SAFE COUNTRIES OF ORIGIN/RIGHT OF APPEAL

What is the point of drawing up a list of safe countries of origin if the processing of the applications takes the same amount of time?

M. BARRY DELONGCHAMPS – It isn't a matter of justifying the concept, but rather of the consequences of its introduction. There are two. The first is that it goes without saying that the nationals of safe countries of origin will see their applications determined more quickly because these aren't, a priori, as complex, i.e. don't present the same difficulties as other applications. But they will nevertheless be considered on a case-by-case basis. This is a general rule. The second concerns the period of time officially allowed for processing the applications; each must, as required by every State under the rule of law, be processed within a legally-prescribed period. Nationals of safe countries of origin will see their applications processed more quickly. This will perhaps be called a priority procedure. I don't know exactly what terms will in the end be used in the Act, it still has to be considered by Parliament, but the current thinking is indeed that faster procedures may apply in the case of nationals of safe countries of origin.

Will those nationals also have a right of appeal?

M. BARRY DELONGCHAMPS – Absolutely. Under French law, all applications, all decisions are subject to appeal.

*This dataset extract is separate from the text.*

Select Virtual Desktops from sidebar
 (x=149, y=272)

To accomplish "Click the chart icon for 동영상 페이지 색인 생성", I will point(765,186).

NUMBER OF OUTSTANDING CASES

Can you tell us exactly how many cases are currently still outstanding?

(...)

M. VIAUX – As regards conventional asylum, in 2002 OFPRA received 52,000 applications. That's a rise of roughly 10% compared with the previous year (4,200 more cases). At the beginning of 2003, there was a backlog of around 35,000 cases. At the moment, we are trying gradually to reduce this and the goal is to have only two months of outstanding cases, i.e. around 8 to 9,000 by the end of the year.

M. BARRY DELONGCHAMPS – As regards territorial asylum, in 2002 we determined 20,000 cases. In 1998, the figure was 336. That gives you an idea of how the situation has changed. I haven't yet got the figures for 2003. What must be realized is that applications arrive every day in France's prefectures, in Paris and in the departments. So it's fairly difficult to give a figure today. One can simply assume that the numbers are rising steadily and fairly spectacularly roughly in line with increases seen over the past few years. As I said just now, we went from 300 to 8,000 applications, with 6,000 determinations, to 13,000 applications arriving in the prefectures with 9,900 determinations, then to 28,900 in 2001, and 28,300 in 2002. We can expect figures to be just as high if not higher this year. The trend is now a relatively established one.

Asylum applications at border points are also fairly high. In 2001, the Foreign Ministry determined 7,000 cases and in 2002, 6,600. (...)./.